I have traded a city with a noted history of activism and resistance for one that appears isolated from the storms brewing in the world outside. Here in this new space, I feel forced to maintain my appearance of calm and keep my peace.

On the day of the Charlottesville attacks, I was preparing to head out for a day of errands and family time with my daughters. As I dressed, I instinctively reached for my “Black Lives Matter” shirt — for me, a natural response, especially in times like these. It’s a way to demonstrate solidarity when I feel helpless.

But this time, I paused. I thought of my new surroundings, this unknown landscape of well-manicured politeness. Could I wear this shirt here? Would that be safe for me and for my children? I didn’t wear my BLM shirt that day, and that decision left me feeling homesick and ashamed.

In these very difficult times, I am attempting to navigate deep waters of discontent and injustice, while protecting my family in these uncharted seas.
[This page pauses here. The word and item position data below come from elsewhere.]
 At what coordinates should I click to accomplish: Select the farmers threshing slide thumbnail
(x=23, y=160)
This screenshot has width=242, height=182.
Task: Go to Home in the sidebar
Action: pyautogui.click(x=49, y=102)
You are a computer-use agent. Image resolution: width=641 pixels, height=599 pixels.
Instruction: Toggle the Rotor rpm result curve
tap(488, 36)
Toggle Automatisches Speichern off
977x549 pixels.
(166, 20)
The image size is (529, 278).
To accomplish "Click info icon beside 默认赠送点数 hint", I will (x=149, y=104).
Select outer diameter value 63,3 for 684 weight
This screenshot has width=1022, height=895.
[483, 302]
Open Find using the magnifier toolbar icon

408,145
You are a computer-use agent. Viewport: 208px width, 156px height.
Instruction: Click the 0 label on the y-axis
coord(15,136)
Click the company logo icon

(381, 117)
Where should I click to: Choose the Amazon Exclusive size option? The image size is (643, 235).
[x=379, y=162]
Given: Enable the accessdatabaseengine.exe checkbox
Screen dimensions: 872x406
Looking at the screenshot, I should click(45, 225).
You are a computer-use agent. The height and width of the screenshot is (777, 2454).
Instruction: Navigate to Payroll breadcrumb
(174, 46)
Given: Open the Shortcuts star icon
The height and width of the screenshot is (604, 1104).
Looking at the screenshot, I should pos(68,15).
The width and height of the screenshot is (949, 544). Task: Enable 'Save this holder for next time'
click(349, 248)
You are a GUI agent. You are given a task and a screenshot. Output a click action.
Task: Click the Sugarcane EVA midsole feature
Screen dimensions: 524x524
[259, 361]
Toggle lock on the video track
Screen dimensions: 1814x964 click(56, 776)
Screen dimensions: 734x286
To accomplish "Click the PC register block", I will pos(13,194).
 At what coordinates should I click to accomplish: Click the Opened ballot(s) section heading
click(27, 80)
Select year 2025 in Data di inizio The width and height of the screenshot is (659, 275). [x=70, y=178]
My new neighbors are kind and hospitable. They have shared desserts and local tidbits. They have not alluded to our differences, but are courteously curious. Do they know that there is a storm brewing beyond our gate? Perhaps they think we are beyond its reach, or simply do not know what to do when the clouds gather overhead: Should they take cover in their privilege, or risk being a beacon for change?

For me though, these storms are nothing new. I have navigated the subtleties of racism and intolerance my entire life.

I recently met the descendant of great-great grandparents who escaped slavery from a plantation that lies only a few miles from my new home. Their names are now displayed on the big house walls, among a list of people who were once property on those grounds. Hearing their story, I tried to fathom their bravery and the risk they took when they escaped the plantation’s gates and crossed waters to a nearby island of freedom that was occupied by Union soldiers.

Since we moved here, my daughters and I have enjoyed plunging into the community pool, a welcome reprieve from the stifling summer heat and humidity. It is the place where I have socialized most with my neighbors. One mother shared with me that this community is very isolated from the harsh realities of the world. She spoke of her children’s naivete about the world outside — the fact that they know nothing of poverty, or violence — let alone racial tension or injustice.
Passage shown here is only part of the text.